* _TEXT SECTION_
Tuesday, November 24, 2009

OpenBD and CF Conferences

Below is our, OpenBD Steering Committee's, official stance on the matter that was brought up here

We feel it is more important for folks to know why they won't be seeing any OpenBD sessions at any CF conferences. While those involved with OpenBD are willing and happy to share some of the cool stuff we have done on OpenBD with the community at a conference, we'd hate to do that to the detriment of the conference by endangering a major sponsorship opportunity.

OpenBD has two distinctly different development branches. We have our standard JEE development branch which has had tremendous contributions from the community, and we have the GAE branch which has received great accolades from both inside and outside the CFML community. New Atlanta employees have been very active in the development on the GAE branch of OpenBD, and these contributions go beyond OpenBD. They've been the focus of many developers outside the CFML community and helps show CFML in a positive light to developers outside the CFML community.

As an example, Vince is creating a VFS for GAE that is a completely independent open source project (http://code.google.com/p/gaevfs/). This benefits not only OpenBD on GAE, but everyone deploying Java applications to GAE. It's a great contribution and by extension can only help reflect positively on CFML as a whole.

Remember too that it's not at all unusual for open source projects to have significant resource contributions from commercial companies. In fact, most well-known open source projects operate this way. A large contribution to Eclipse comes from IBM associates, but Eclipse is certainly not an IBM product even though it's used extensively by IBM. An important distinction is that Eclipse's license allows for commercial use, one reason why IBM is interested in Eclipse. OpenBD's license (GPLv3) does not allow for commercial redistribution and that helps ensure companies like New Atlanta or Adobe can not take and sell OpenBD or its derivatives. We do this for the protection of the community to guarantee they will always have a free fully open sourced engine for CFML development.

* _SUPPLIED MATERIAL_
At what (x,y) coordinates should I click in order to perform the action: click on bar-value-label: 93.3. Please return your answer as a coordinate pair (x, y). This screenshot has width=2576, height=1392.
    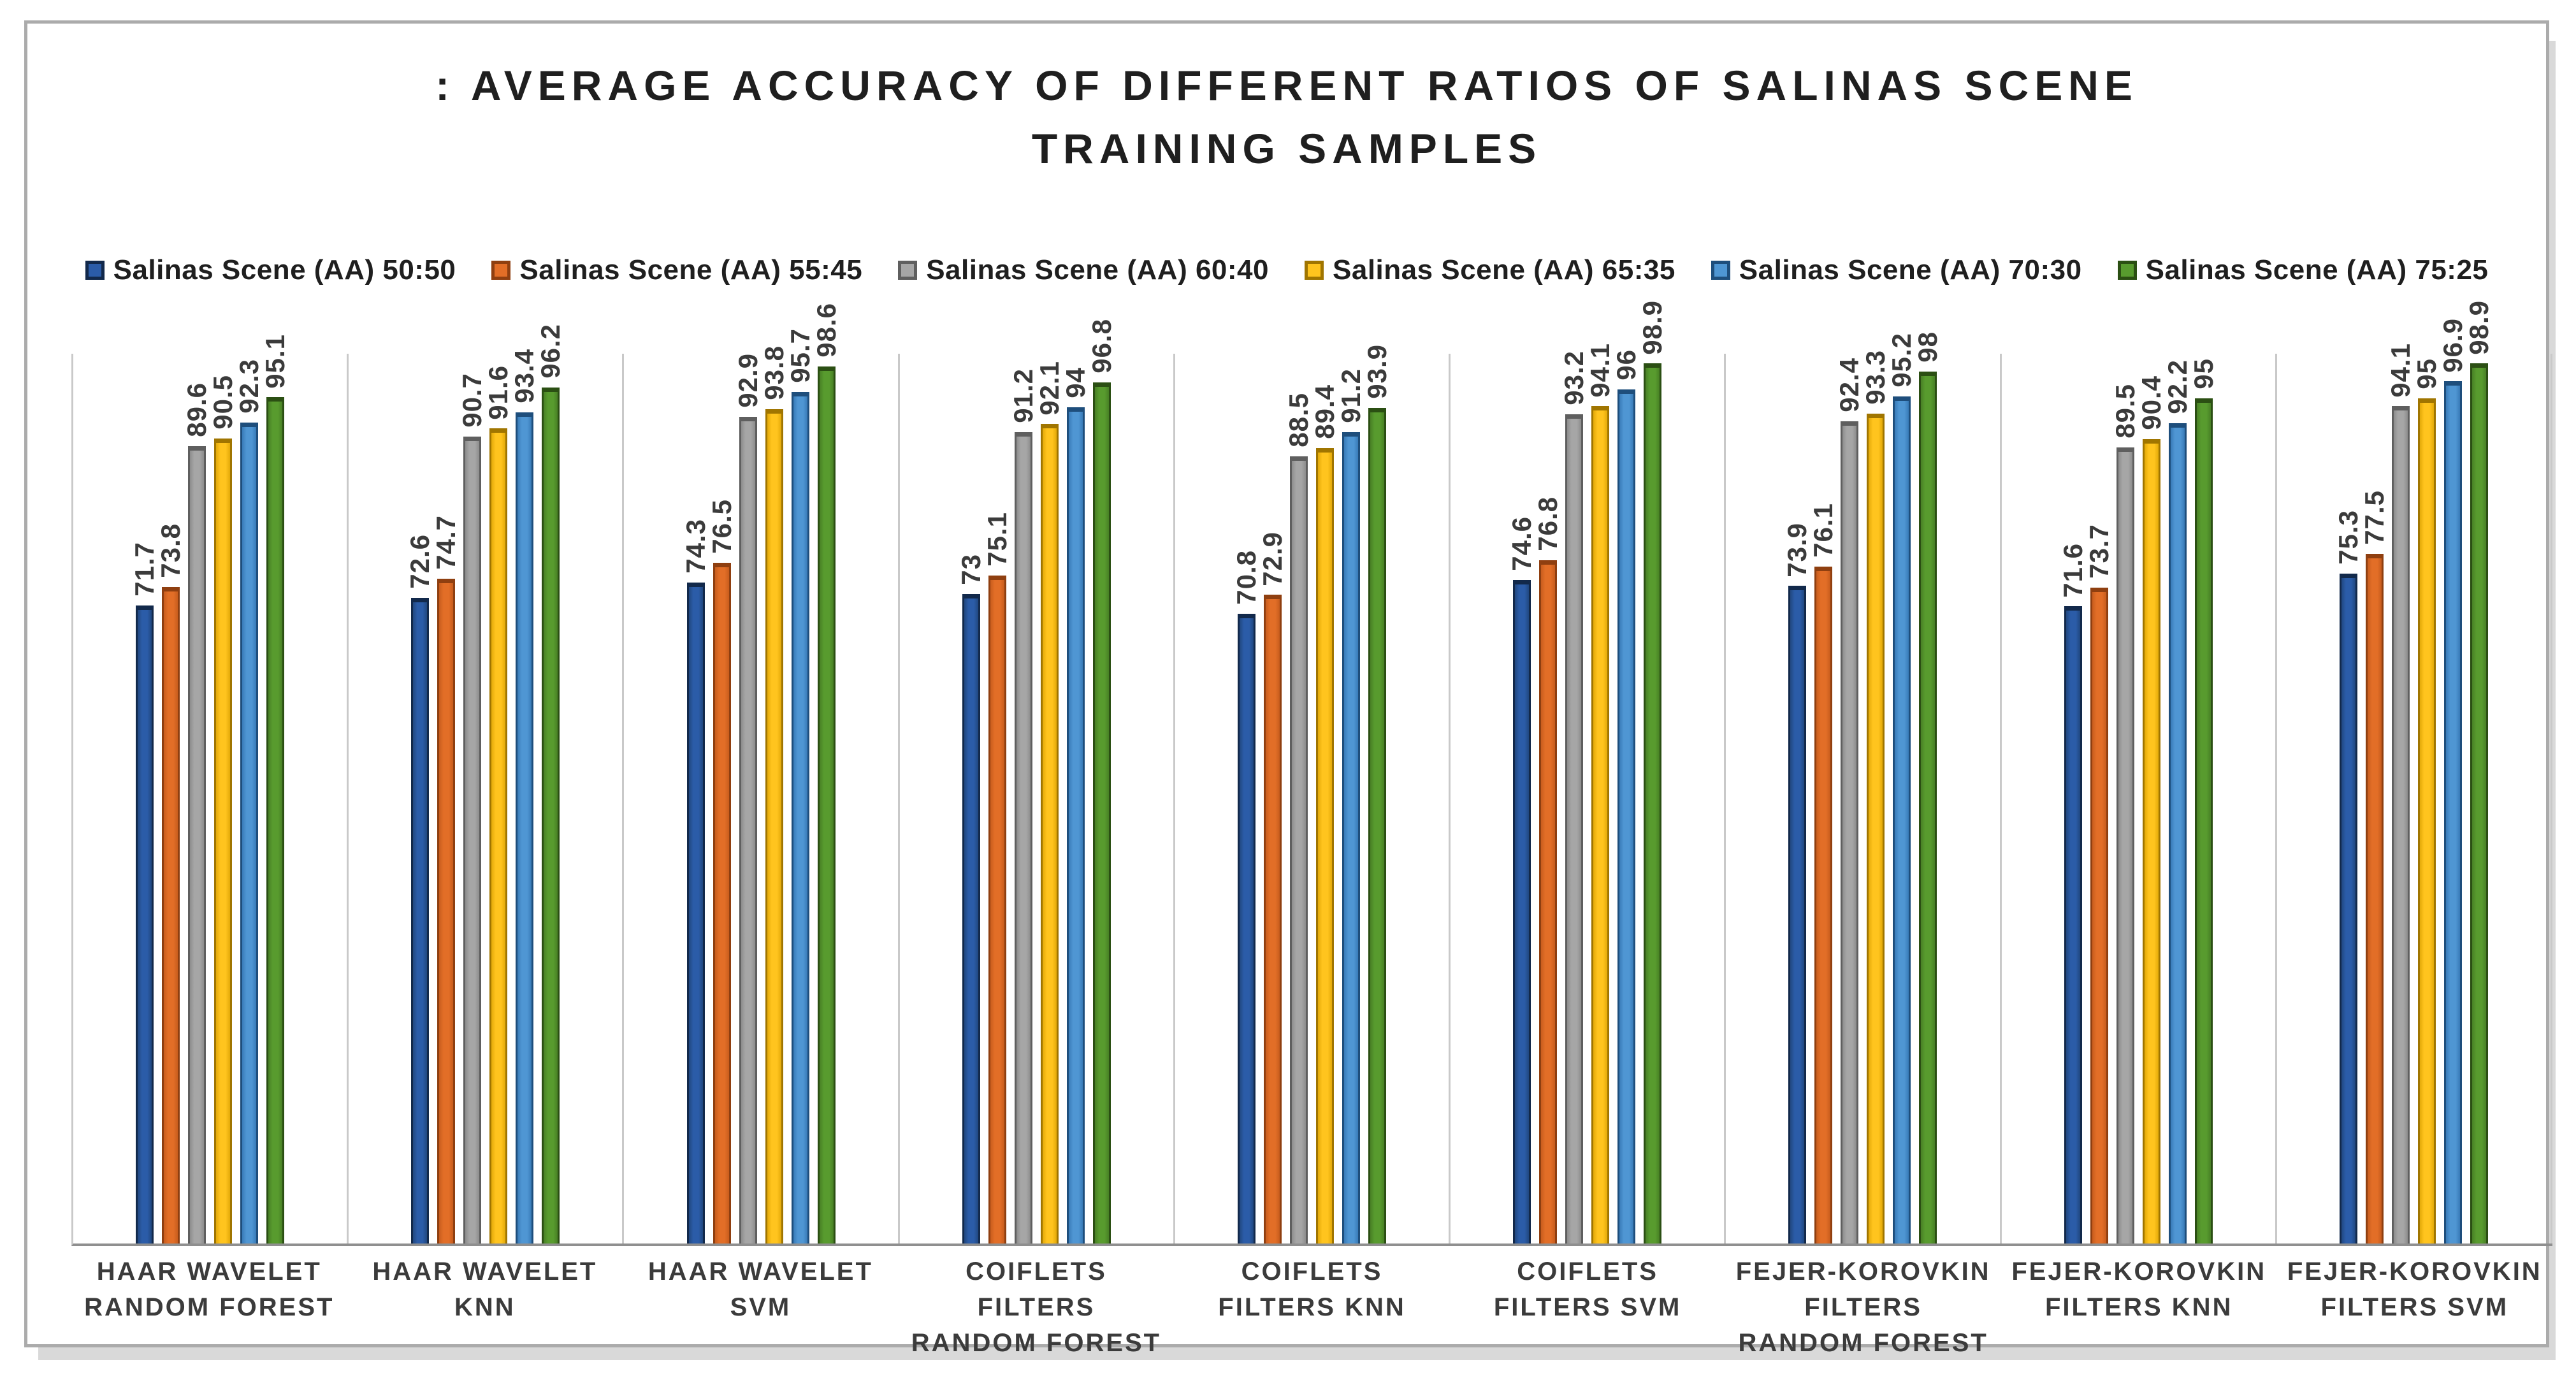
    Looking at the image, I should click on (1876, 377).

* _WHAT YOU WILL DO_
1) In the post about OpenBD and CF conferences, what license does OpenBD use?
2) Print the part of the post about OpenBD and CF conferences starting with "Below is our, OpenBD" and going on through "major sponsorship opportunity.".
3) Write what comes next in the post about OpenBD and CF conferences, picking up after its last sentence.

* _TASK-BY-TASK OUTPUTS_
1) GPLv3

2)
Below is our, OpenBD Steering Committee's, official stance on the matter that was brought up here

We feel it is more important for folks to know why they won't be seeing any OpenBD sessions at any CF conferences. While those involved with OpenBD are willing and happy to share some of the cool stuff we have done on OpenBD with the community at a conference, we'd hate to do that to the detriment of the conference by endangering a major sponsorship opportunity.

3)
Edit: The title has changed since the original post, to be less confrontational and I've modified the introduction as well to try not to be confrontational. The last thing we've intended to do was be negative or against any group or individual. And inresponse to a couple private messages and one public the reason this is on my blog and not OpenBD's blog is 2 fold: I typically am the communication liason with the CF community, in tandom with Matt and sometimes Niati, and OpenBD servers more than just the CF community and we did not want to pollute that space with politics like this. We try to avoid this stuff and would have been happy to not talk about it but it was brought up so we responded.

7 comments:

Unknown said...

I would actually love to see a OSS focused CFML conference that Adobe wasn't a sponsor of... It would be great to see Railo and OpenBD showcased as a true alternative to ColdFusion.

We did CFinNC fairly inexpensively (I think) so it probably could be done - maybe a 1 day event?

It's a shame the CFML community is fractured like this between Adobe and the OSS alternative.

Adam Haskell said...

Thanks for the feedback Jim. Matt and I have thrown around the idea of a Open Source conference. Well really Matt has thrown it around and I keep being negative about it ;) The problem I see with a OSS Conference is it would be like preaching to the choir. If we are talking to folks in the CF community it needs to be an outreach to those on the fringe/edge of the community ones that might be seriously considering leaving the community due to cost/lack of Open Source alternatives/lack of trust in a single company or any combination of those and other reasons. These are the folks that need to be made aware of alternatives and some of the awesome work being done outside of Adobe. Unfortunately these are also the ones that can be reached at big conferences like CFUnited but smaller 1 day OSS conferences will likely not get that message out to them.

To your last point I don't think the community is fractured. I think the community is, for the most part, very united in support of OSS engines. It's some of the leadership of engines (mostly commercial at that) that have a hard time getting along.

Unknown said...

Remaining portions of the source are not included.